Em Belgrado, os dois desceram juntos na estação com garrafinhas plásticas na mão para enchê-las de água num bebedouro, o calor era escaldante. Retornaram ao seu vagão e prosseguiram conversando pelos cotovelos. Até que chegou a hora do rapaz descer, antes da fronteira com a Grécia, ele estava em férias da Universidade e iria visitar parentes. Trocaram endereços (não existia e-mail em 1989!!!).

A Mochileira Tupiniquim viajou o que deu pela Europa e quando voltou ao Brasil, árdua tarefa: colocar em dia a correspondência com os novos amigos do mundo inteiro! É claro que trocou várias cartas com o amigo iugoslavo... até que veio a guerra. No início, ele podia receber e enviar cartas pois seu pai era funcionário dos correios. Contudo, um dia chegou a última carta, foi a última pois nunca mais a Mochileira recebeu notícias do amigo, sem respostas ficaram as inúmeras cartas que ela lhe enviava em vão. Coisas da guerra.

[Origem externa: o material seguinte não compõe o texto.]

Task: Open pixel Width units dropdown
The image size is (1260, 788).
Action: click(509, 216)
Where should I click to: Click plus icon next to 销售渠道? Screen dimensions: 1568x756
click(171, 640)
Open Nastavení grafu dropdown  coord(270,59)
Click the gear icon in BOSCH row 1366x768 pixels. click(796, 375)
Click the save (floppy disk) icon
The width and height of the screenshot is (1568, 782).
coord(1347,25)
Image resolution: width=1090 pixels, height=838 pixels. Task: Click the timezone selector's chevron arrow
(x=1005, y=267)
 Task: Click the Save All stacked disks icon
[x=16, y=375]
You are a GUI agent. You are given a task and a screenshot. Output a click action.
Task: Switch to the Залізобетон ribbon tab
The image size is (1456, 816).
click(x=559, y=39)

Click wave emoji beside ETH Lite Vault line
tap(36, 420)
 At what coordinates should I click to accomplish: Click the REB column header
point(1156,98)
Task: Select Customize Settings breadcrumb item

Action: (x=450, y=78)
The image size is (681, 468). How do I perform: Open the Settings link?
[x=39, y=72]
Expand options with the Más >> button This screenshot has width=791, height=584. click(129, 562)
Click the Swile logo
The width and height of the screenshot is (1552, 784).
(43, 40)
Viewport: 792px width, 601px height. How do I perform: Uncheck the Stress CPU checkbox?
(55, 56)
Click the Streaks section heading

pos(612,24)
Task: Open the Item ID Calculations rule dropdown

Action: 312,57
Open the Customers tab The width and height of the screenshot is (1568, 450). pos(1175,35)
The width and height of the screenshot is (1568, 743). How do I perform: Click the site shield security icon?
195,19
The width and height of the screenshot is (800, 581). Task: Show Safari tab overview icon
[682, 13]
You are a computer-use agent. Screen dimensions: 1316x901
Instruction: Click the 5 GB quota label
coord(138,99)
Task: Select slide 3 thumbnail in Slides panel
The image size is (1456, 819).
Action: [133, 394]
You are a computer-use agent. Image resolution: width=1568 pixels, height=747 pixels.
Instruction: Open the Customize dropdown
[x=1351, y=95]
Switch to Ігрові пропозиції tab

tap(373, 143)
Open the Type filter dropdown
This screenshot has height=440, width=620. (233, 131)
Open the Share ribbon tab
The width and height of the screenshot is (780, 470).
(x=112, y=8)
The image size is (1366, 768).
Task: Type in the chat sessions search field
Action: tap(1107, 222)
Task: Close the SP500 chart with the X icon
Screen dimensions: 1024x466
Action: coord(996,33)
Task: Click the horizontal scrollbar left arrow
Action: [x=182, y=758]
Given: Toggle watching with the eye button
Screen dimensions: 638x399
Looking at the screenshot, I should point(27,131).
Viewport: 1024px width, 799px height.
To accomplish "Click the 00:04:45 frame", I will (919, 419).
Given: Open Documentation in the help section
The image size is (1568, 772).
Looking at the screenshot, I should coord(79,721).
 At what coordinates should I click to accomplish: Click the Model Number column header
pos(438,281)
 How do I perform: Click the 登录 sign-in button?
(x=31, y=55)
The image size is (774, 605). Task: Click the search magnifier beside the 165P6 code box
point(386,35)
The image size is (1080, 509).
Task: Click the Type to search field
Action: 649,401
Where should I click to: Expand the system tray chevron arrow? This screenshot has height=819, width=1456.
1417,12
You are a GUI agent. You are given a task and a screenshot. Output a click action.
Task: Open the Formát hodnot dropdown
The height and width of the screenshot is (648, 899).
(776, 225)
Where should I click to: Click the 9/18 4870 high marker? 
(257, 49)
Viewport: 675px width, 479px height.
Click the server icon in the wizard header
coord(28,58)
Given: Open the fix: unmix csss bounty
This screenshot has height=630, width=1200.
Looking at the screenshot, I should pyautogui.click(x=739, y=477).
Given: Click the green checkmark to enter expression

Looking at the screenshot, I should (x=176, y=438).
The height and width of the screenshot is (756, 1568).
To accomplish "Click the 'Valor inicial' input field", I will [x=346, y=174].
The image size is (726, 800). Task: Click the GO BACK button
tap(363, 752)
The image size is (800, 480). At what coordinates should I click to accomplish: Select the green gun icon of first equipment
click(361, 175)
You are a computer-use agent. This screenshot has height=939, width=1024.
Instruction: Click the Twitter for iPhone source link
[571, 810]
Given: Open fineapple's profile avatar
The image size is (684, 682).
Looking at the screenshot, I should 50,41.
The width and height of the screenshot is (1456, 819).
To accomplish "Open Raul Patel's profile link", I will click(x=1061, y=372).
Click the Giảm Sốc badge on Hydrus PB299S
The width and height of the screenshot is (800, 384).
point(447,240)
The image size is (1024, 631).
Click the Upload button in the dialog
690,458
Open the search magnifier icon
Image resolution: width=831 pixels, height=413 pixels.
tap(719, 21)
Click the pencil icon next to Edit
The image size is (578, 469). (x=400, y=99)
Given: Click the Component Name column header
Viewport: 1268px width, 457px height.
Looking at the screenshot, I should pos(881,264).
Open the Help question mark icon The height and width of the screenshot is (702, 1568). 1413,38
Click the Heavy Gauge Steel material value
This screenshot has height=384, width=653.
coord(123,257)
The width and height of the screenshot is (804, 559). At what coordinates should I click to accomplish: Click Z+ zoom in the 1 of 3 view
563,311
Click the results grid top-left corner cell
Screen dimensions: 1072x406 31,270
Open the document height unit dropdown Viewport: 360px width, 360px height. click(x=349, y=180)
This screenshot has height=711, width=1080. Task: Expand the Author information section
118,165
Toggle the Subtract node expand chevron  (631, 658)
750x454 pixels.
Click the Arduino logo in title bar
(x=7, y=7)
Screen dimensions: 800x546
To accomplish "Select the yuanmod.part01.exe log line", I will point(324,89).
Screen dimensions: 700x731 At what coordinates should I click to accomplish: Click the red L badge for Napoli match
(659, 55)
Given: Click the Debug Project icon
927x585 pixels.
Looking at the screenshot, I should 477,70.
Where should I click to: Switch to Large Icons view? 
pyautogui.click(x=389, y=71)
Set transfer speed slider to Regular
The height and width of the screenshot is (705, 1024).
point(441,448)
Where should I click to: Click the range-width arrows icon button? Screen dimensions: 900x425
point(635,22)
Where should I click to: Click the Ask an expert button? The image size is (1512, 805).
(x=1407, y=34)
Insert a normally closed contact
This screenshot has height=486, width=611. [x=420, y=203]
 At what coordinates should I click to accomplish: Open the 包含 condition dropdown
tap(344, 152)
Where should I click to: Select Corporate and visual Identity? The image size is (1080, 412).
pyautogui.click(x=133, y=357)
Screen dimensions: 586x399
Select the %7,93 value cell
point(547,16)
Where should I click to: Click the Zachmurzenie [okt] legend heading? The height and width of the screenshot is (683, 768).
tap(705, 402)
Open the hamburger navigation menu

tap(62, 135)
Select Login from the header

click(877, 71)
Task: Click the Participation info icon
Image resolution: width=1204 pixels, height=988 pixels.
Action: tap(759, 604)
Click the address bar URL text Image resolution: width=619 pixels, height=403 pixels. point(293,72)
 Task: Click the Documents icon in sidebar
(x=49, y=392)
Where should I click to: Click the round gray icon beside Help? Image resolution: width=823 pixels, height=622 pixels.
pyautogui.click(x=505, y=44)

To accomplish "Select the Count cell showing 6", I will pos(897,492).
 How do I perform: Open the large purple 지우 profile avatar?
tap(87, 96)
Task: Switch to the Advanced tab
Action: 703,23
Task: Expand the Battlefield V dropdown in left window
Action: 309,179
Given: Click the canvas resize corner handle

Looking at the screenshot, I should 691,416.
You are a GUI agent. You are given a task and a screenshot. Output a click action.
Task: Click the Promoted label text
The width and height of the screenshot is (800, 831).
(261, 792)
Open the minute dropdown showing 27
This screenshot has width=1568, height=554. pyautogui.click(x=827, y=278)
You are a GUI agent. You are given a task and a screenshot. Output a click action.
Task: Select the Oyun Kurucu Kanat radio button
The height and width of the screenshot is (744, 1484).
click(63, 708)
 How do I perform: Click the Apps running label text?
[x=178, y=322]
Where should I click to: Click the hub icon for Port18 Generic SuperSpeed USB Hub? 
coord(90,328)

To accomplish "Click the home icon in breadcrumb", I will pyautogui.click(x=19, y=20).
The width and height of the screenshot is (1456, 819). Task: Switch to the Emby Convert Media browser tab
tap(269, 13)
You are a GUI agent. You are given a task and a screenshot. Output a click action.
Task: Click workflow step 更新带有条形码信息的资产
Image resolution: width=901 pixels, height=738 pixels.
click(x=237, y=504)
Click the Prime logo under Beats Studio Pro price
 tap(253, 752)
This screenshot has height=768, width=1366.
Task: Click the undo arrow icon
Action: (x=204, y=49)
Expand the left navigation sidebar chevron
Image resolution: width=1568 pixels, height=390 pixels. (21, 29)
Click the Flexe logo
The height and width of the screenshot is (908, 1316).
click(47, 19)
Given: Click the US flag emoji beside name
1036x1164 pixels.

Coisas da internet. Passaram-se 19 anos e a Mochileira quase teve uma síncope. Navegando numa rede social, ela depara-se com um milagre, um convite daquele amigo do trem na extinta Iugoslávia, ele a convidava para ser seu amigo na famosa rede social. E o bate-papo recomeçou como se nunca houvesse sido interrompido por 19 anos... ou por uma guerra das mais cruéis.

*Escrevi esta crônica em 31/07/2011, muito emocionada ainda por descobrir que o meu amigo, no final das contas, não morrera na guerra como imaginei por tantos anos... uma homenagem a nossa amizade!